The first 120 minutes of the plot (unfilled circles) are the inputs to the model; the last reading at 150 minutes is the prediction (unfilled) and what actually happened (filled). This figure depicts a Type A error.
There are two main takeaways from the results presented here. Firstly, relying on a single overall metric for model selection (often a standard approach in machine learning) is unlikely to be sufficient since it will not reveal information on the predictive accuracy of a method in subranges that are rarely visited. The main illustration here is the <70 mg/dl range where performance of the best overall method was significantly poorer than another method. Analysis should instead follow an approach similar to that performed here: break the overall error metric down into its constituent parts and analyse each constituent part separately. Alternative clinical metrics such as those derived from Clarke EGA are also extremely useful and could even be the primary method of evaluation.
The second important takeaway is that the datasets used for training the model will be imbalanced, and it is shown here that techniques addressing imbalance improve accuracy. Again, prior works will often ignore this issue and therefore the results they present are most likely biased.

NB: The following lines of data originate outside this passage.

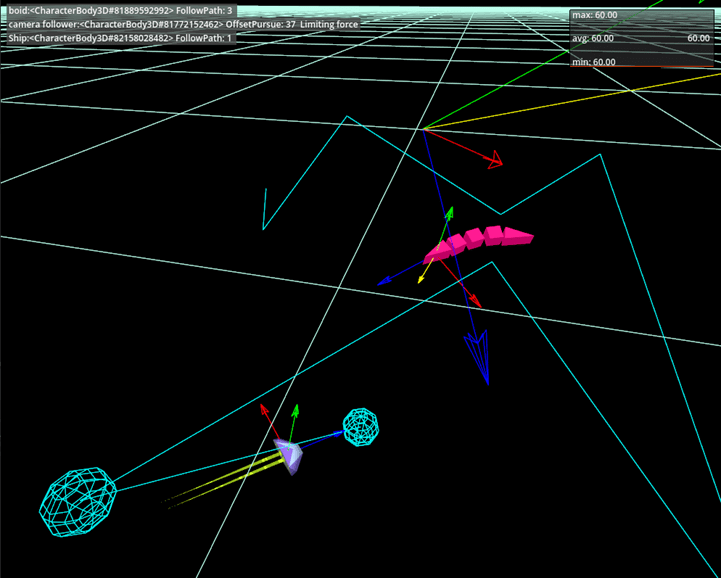
Task: Click the purple ship model
Action: (x=290, y=456)
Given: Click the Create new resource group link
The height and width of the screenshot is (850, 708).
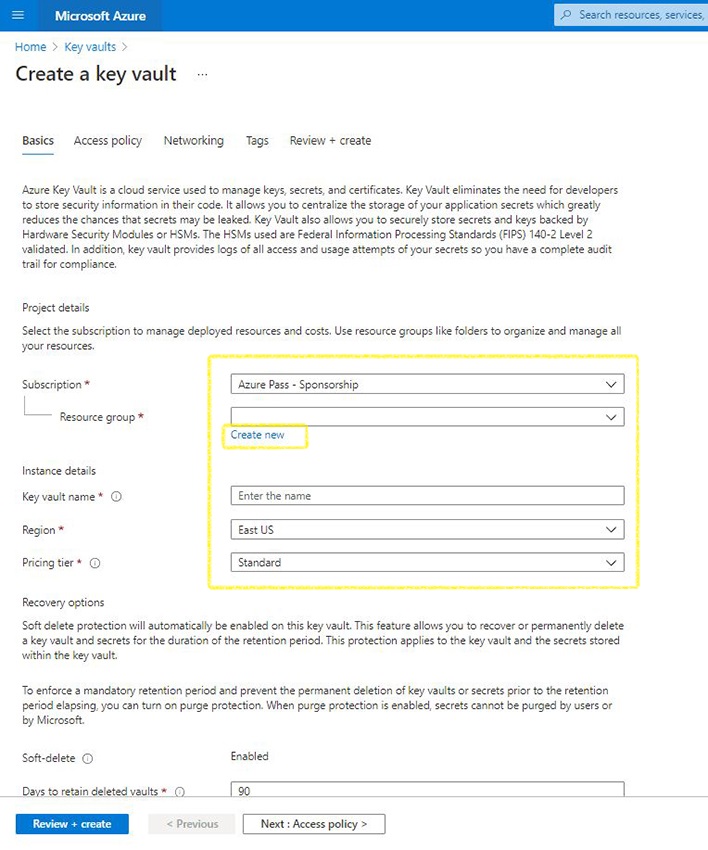Looking at the screenshot, I should point(257,435).
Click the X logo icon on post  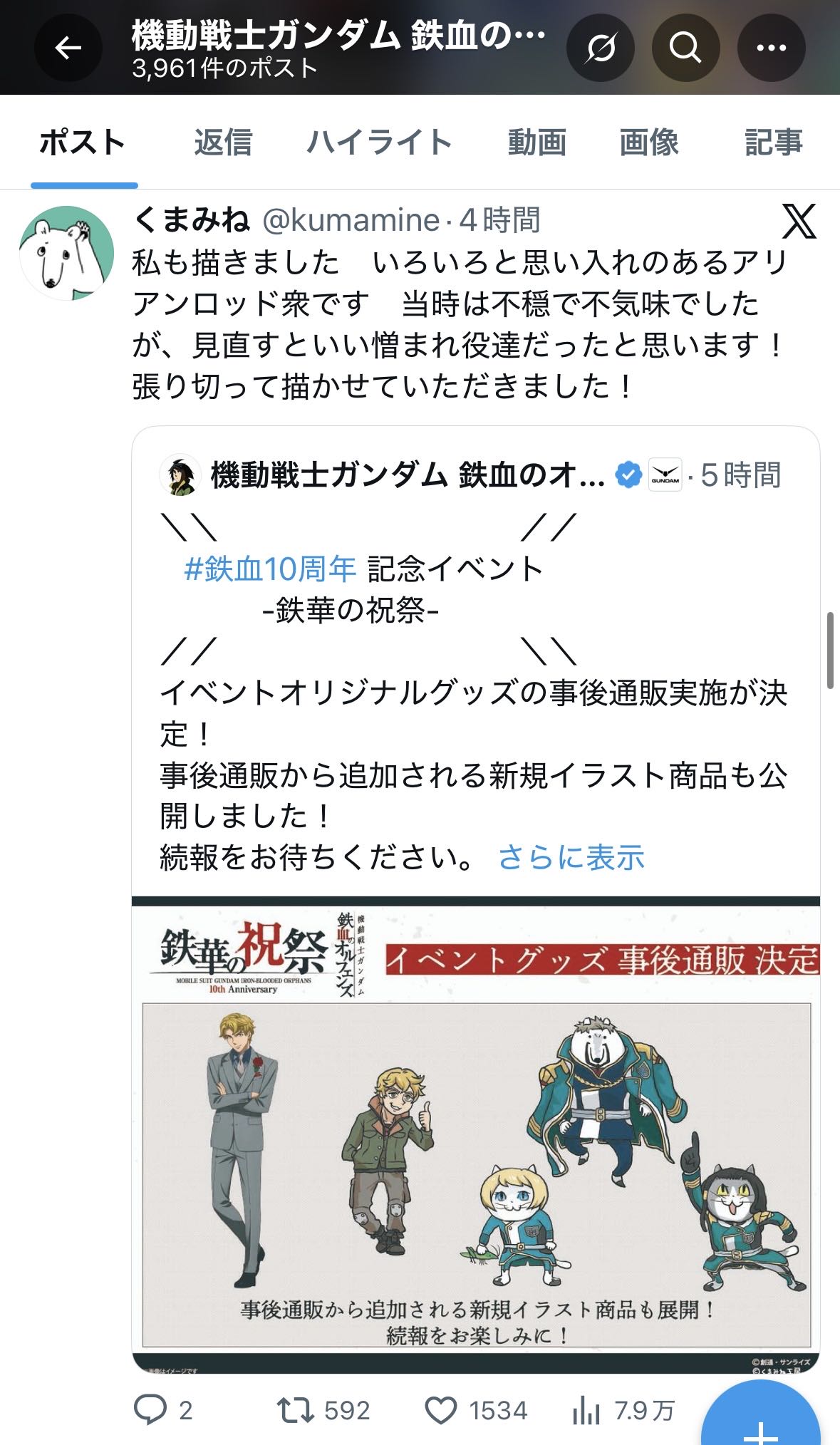pyautogui.click(x=799, y=221)

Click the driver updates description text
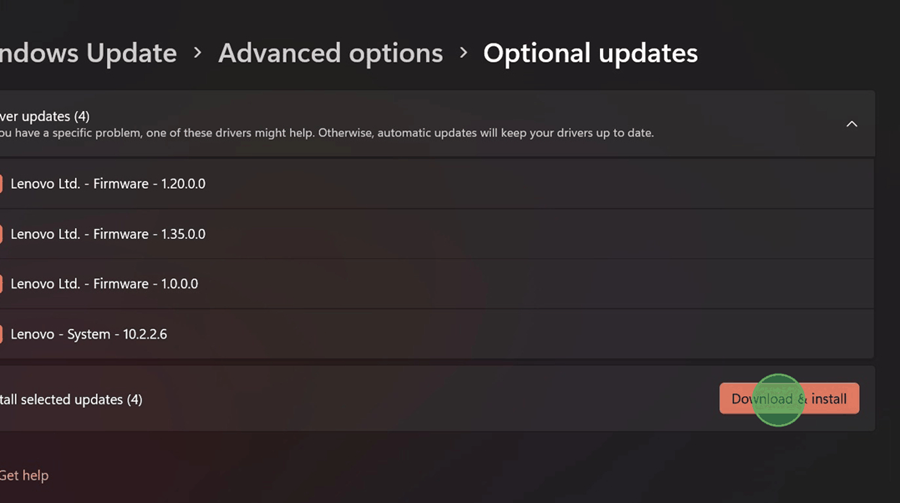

To conclude, some recommendations for the most appropriate approaches for predicting blood glucose levels can be made. The results show that if the application is hypoglycemia alerting, an MLP trained in conjunction with an oversampling method produces the best accuracy. On the other hand, for general forecasting of blood glucose levels over the ≥ 70 mg/dl range, a linear SVR trained on prediction window sensor readings plus polynomial features calculated from the original readings is the closest approach to optimal. Thus, the choice of best algorithm to use depends on where in the glycemic range it will be applied. In contrast, most other works in the literature do not perform this kind of breakdown analysis of predictions across different regions of the glycemic range. A strong recommendation therefore for future work is to analyse model errors by subrange, using both numeric metrics such as MARD and clinical metrics such as EGA. Additionally, if general purpose prediction across the entire range is required, researchers could consider the use of multiple models, each model optimised for its own particular glycemic subrange.